America, the paragon of egalitarian values, somehow suffers from a gastronomic class system unknown in France. The right and the opportunity to enjoy the earth’s seasonal best seems to be monopolized by an elite…the great majority of Americans are conditioned to demand and accept bland, processed, chemically treated, generally unnatural foods, which through packaging and marketing have been made to seem wholesome (Guiliano, 76)

Where’s the real food?

The above, of course, is a gross generalization of Canadian and American food culture. I’m sure many of us have engaged in purifying our systems of all the filth and excess wrought by a culture of convenience. Still, that cleansing is often based on fear, avoidance, expectations, fitting into a size 00, looking thin and sexy – the two appear to be synonymous according to our standards – and being ‘health-conscious’. Well, how do we feel “healthy” when we are so paranoid about the damage that one gram of fat might do to our bodies? Yes, bad fat damages in the long run, but good fat is good fat, and in the long run, we really shouldn’t be thinking about fat anyway, more like, how do we stop war and create more peace or how do we make sure everyone gets a share of the pie.

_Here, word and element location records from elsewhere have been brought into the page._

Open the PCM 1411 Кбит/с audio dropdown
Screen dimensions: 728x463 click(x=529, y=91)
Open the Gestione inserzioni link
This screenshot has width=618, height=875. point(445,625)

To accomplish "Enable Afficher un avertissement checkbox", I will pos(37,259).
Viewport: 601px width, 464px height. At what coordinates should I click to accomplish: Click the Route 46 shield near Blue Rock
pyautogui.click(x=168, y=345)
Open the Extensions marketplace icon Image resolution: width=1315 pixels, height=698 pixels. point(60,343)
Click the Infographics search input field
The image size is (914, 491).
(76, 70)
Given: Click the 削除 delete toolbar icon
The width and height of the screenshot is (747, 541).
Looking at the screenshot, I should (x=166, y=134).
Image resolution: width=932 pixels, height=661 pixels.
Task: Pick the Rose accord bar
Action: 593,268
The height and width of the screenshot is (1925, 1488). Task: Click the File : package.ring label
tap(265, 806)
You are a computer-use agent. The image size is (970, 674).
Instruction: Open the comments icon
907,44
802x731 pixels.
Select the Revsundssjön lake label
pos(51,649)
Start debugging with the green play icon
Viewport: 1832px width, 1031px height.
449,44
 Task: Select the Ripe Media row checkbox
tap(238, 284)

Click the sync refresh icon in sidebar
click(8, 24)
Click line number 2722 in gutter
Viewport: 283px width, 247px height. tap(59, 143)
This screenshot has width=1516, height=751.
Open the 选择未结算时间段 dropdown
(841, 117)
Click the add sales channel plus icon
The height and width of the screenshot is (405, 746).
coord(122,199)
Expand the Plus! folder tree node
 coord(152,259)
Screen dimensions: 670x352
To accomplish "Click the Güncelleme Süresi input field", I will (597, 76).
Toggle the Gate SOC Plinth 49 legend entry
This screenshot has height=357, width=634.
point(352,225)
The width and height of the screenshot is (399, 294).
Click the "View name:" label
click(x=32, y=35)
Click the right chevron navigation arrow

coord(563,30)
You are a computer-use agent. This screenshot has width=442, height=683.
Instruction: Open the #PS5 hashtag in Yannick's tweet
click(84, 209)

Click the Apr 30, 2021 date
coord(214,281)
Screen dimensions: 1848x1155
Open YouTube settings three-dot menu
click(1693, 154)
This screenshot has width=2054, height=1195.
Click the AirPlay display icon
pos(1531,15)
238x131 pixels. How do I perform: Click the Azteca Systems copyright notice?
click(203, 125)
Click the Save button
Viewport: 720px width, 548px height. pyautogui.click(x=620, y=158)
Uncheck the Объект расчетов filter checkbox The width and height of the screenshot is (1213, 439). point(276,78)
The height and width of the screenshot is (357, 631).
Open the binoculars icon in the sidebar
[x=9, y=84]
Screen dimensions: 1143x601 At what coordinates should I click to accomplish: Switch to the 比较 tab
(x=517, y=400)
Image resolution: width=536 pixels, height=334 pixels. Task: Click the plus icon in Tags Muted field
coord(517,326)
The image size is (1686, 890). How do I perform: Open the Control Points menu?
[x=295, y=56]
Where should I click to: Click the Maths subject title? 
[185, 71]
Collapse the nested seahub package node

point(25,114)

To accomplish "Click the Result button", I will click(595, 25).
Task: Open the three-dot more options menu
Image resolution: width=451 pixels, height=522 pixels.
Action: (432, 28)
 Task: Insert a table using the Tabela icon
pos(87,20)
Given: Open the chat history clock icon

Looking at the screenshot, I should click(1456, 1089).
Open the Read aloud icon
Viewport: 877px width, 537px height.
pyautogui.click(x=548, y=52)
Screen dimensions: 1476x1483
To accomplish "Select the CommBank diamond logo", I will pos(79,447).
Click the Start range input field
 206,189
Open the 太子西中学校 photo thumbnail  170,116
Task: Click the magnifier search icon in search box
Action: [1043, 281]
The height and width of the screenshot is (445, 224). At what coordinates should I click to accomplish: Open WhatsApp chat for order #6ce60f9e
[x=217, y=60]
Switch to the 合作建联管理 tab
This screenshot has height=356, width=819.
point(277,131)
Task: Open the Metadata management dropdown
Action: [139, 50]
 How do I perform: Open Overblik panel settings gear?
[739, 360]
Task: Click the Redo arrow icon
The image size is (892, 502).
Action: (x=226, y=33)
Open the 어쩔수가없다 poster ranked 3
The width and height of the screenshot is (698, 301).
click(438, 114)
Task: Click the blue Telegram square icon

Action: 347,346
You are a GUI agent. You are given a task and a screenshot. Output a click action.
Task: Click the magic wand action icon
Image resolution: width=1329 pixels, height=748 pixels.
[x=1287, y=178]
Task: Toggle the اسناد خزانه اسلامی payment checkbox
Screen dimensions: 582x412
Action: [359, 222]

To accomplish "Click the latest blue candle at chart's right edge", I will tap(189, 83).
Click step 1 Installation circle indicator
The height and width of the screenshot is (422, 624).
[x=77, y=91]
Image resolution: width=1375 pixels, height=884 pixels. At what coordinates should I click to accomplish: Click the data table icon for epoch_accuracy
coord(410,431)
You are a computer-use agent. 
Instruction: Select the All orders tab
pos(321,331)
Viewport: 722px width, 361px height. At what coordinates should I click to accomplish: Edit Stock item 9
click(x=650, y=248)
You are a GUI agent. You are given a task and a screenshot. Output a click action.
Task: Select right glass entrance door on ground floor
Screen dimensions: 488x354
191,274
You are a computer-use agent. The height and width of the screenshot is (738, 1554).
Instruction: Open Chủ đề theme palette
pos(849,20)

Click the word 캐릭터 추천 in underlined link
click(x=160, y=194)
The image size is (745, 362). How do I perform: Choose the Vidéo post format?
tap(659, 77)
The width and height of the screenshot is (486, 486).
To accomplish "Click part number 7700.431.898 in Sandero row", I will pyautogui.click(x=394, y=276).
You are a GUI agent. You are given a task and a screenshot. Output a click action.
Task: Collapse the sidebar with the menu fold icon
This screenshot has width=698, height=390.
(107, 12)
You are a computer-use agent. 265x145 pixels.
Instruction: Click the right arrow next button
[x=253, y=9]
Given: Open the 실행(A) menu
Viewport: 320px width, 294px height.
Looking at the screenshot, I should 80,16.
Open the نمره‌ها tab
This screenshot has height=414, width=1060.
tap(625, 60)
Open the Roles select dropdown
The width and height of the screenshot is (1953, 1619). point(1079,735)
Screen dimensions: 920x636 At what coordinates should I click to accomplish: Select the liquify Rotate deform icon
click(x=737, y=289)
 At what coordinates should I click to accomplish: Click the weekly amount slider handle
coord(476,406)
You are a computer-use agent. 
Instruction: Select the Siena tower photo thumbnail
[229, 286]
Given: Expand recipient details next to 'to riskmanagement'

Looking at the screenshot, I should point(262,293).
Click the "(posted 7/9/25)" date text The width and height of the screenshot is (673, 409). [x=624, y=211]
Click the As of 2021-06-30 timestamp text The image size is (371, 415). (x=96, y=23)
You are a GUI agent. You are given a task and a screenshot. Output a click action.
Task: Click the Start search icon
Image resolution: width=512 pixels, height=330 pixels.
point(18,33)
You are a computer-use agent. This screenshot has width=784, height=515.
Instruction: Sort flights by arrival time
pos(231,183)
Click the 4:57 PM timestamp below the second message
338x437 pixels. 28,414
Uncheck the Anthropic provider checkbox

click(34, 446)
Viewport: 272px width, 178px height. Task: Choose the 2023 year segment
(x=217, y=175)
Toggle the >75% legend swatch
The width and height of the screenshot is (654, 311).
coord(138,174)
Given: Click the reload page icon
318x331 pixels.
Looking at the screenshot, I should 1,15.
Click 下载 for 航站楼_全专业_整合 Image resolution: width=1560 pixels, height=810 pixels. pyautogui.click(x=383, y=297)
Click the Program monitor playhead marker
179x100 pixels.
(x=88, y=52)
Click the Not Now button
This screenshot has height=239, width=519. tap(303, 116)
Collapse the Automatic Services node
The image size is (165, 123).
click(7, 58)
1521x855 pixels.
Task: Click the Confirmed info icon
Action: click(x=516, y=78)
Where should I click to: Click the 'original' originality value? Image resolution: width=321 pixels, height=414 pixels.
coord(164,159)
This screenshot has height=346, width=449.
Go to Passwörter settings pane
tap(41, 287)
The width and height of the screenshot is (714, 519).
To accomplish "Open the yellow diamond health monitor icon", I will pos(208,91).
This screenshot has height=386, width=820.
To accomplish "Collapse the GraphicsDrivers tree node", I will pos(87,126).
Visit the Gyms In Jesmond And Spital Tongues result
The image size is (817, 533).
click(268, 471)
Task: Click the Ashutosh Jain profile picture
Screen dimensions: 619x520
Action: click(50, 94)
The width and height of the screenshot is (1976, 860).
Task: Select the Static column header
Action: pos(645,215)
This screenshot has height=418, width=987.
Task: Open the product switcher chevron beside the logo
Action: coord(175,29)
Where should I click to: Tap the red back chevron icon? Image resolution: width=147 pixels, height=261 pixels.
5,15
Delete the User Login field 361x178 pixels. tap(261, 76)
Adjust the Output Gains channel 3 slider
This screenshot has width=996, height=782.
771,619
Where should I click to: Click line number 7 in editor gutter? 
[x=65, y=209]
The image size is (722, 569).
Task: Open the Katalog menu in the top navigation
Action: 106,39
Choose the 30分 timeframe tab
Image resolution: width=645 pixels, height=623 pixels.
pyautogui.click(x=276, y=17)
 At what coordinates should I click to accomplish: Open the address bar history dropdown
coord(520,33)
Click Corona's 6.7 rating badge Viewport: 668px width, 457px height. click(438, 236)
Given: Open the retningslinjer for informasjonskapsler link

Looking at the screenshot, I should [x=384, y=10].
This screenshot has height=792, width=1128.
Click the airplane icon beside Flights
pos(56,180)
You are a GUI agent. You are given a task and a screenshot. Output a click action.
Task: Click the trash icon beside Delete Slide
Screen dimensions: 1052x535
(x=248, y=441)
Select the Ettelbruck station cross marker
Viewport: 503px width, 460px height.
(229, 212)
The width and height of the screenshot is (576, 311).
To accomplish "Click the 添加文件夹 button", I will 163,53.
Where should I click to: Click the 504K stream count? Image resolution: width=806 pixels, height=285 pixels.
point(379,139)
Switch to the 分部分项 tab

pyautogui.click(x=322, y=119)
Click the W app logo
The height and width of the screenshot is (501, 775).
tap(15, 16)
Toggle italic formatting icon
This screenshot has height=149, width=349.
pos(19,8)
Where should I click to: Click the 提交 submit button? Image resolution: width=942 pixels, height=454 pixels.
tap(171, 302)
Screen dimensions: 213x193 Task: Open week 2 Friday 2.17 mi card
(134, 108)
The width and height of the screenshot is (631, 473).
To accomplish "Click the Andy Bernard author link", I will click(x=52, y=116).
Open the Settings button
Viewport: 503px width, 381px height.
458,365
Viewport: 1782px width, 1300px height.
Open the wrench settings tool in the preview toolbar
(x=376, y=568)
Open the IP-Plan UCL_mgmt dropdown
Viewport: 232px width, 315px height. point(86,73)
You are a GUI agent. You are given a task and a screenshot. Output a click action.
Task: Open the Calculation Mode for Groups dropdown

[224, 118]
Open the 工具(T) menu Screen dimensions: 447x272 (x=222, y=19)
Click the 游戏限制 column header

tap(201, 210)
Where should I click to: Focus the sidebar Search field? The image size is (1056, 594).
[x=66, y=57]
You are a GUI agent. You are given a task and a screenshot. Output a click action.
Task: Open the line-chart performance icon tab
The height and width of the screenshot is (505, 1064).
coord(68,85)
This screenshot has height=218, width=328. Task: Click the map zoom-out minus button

If it’s about feeling sexy, and getting ‘the look’, it won’t happen through denial. It’ll happen through blanket acceptance of who you are, first and foremost, and the fact that the layers of whatever you have, whether it be fat or past trauma, chemicals or stress, guilt or shame, can all be wiped out in a single stroke of self-love. Yes, love yourself as the French love themselves and their food and culture. Sex appeal is not in actual physical beauty, but in the way you carry yourself. And we carry ourselves well when we feel good about what we’ve put into our bodies, when our bodies have received the proper nourishment. We can taste plenty, but should eat less because there’s always more the next day. We just have to remind ourselves that people on the streets or living in the third world aren’t so lucky. They’re fed undercooked, watery rice or a bowl of soup whenever charity is fashionable and can be sold at a price. But choices abound for the privileged among us and so, we ought to count our blessings. The French count their blessings in every mouthful they take, every sip they make. There is the underlying belief that there is no moment like the present. And even if the future looks dim, at least they savoured the moment like they savoured that one perfect bite.